But CLPS got off to a slower start than expected. When NASA announced the program in 2018, it was optimistic that the first lunar payloads could fly the following year. However, many companies have struggled to develop the promised hardware; Some have stopped working. “I was disappointed that it couldn’t be faster,” Zurbuchen says.
But the companies themselves still believe in it. The first missions in the CLPS program are Astrobotic in Pittsburgh and Intuitive Machines in Houston. The Astrobotic spacecraft that carried the tiny Mexican robots waits for a hatch aboard a United Launch Alliance (ULA) Vulcan rocket in Centennial, Colorado. Vulcan was supposed to go live in May 2023, but problems arose during tests in March. ULA has not yet announced a new release date. The Intuitive Machines’ lunar lander will launch on a SpaceX rocket from Hawthorne, Calif. – expected in June.
Both missiles carry scientific experiments and non-scientific payloads. The Astrobotic mission is equipped with, among other things, several spectrometers built by NASA to study the chemical composition of the lunar surface. Future CLPS flights will carry drills to the moon to explore Earth’s interior and a rover to map ice deposits near the moon’s south pole.
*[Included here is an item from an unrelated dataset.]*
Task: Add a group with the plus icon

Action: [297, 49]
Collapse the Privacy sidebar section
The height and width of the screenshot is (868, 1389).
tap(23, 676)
“Every moon landing is a new opportunity for science,” says Mahesh Anand, a planetary scientist at the Open University in Milton Keynes, UK. “We have to keep our eyes and ears wide open,” he says.
However, some scientists weren’t particularly happy that NASA, not themselves, chose the landing sites for the CLPS flights. NASA responded. In the future, researchers will be able to have a say in the locations on the lunar surface where spaceships should land. Accordingly, NASA changed the landing site for the first Astrobotic flight from an easily accessible location chosen for safety reasons to an ancient lava flow near the intriguing geological uplift called Gruithuisen. And the landing site for Intuitive Machines’ first mission has been moved near the south pole of the Moon, where NASA plans to send manned missions in the future.
Things are getting international on the moon
Being able to build custom infrastructure at select locations on the moon will enable more science, says Kerry Donaldson Hanna, a planetary scientist at the University of Central Florida in Orlando. It is leading a second CLPS mission to the Gruithuisen Hills, where the rover will further analyze the chemistry of rocks and soils there. “With these specially designed sets of tools, we can tackle very specific questions,” she says.